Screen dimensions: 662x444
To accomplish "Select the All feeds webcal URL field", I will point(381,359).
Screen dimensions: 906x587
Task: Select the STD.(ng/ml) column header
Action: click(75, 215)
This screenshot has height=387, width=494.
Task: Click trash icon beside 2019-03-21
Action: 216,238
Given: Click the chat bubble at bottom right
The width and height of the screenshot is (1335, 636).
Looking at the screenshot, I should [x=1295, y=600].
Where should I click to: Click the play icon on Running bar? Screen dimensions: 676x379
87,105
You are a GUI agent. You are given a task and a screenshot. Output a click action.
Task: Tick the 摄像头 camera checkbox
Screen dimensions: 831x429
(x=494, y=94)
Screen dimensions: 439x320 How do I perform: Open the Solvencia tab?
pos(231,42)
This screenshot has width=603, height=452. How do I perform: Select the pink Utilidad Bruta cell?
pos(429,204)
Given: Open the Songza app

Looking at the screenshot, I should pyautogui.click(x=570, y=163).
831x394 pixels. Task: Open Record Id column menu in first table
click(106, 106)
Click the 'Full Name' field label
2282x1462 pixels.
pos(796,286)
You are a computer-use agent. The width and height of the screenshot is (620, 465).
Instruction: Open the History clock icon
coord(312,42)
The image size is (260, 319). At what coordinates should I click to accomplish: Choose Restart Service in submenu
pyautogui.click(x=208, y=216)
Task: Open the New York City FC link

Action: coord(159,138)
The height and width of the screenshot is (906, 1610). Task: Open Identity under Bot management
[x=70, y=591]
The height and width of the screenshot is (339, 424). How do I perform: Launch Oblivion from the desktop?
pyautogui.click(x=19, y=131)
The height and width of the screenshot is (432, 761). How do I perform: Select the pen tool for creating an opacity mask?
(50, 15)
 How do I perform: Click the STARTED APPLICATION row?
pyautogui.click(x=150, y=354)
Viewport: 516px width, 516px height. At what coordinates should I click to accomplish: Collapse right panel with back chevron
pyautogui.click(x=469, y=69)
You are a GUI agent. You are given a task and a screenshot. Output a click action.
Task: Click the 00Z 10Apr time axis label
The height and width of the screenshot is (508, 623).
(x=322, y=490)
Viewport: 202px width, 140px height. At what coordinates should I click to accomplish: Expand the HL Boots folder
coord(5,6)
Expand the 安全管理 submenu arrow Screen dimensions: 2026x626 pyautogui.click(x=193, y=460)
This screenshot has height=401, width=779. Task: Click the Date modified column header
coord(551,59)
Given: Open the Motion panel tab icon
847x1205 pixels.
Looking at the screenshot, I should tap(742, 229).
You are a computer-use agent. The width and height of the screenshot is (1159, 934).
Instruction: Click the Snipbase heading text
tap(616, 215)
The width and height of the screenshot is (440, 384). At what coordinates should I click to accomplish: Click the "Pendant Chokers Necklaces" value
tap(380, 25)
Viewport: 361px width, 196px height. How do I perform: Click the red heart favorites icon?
---------------
**WHAT YOU HAVE TO DO**
Copy out the records word for word, starting at the line that contains "Viewport: 202px width, 140px" and continuing through the last line of the records, including both of those lines.

**CORRECT RESPONSE**
Viewport: 202px width, 140px height. At what coordinates should I click to accomplish: Expand the HL Boots folder
coord(5,6)
Expand the 安全管理 submenu arrow Screen dimensions: 2026x626 pyautogui.click(x=193, y=460)
This screenshot has height=401, width=779. Task: Click the Date modified column header
coord(551,59)
Given: Open the Motion panel tab icon
847x1205 pixels.
Looking at the screenshot, I should tap(742, 229).
You are a computer-use agent. The width and height of the screenshot is (1159, 934).
Instruction: Click the Snipbase heading text
tap(616, 215)
The width and height of the screenshot is (440, 384). At what coordinates should I click to accomplish: Click the "Pendant Chokers Necklaces" value
tap(380, 25)
Viewport: 361px width, 196px height. How do I perform: Click the red heart favorites icon?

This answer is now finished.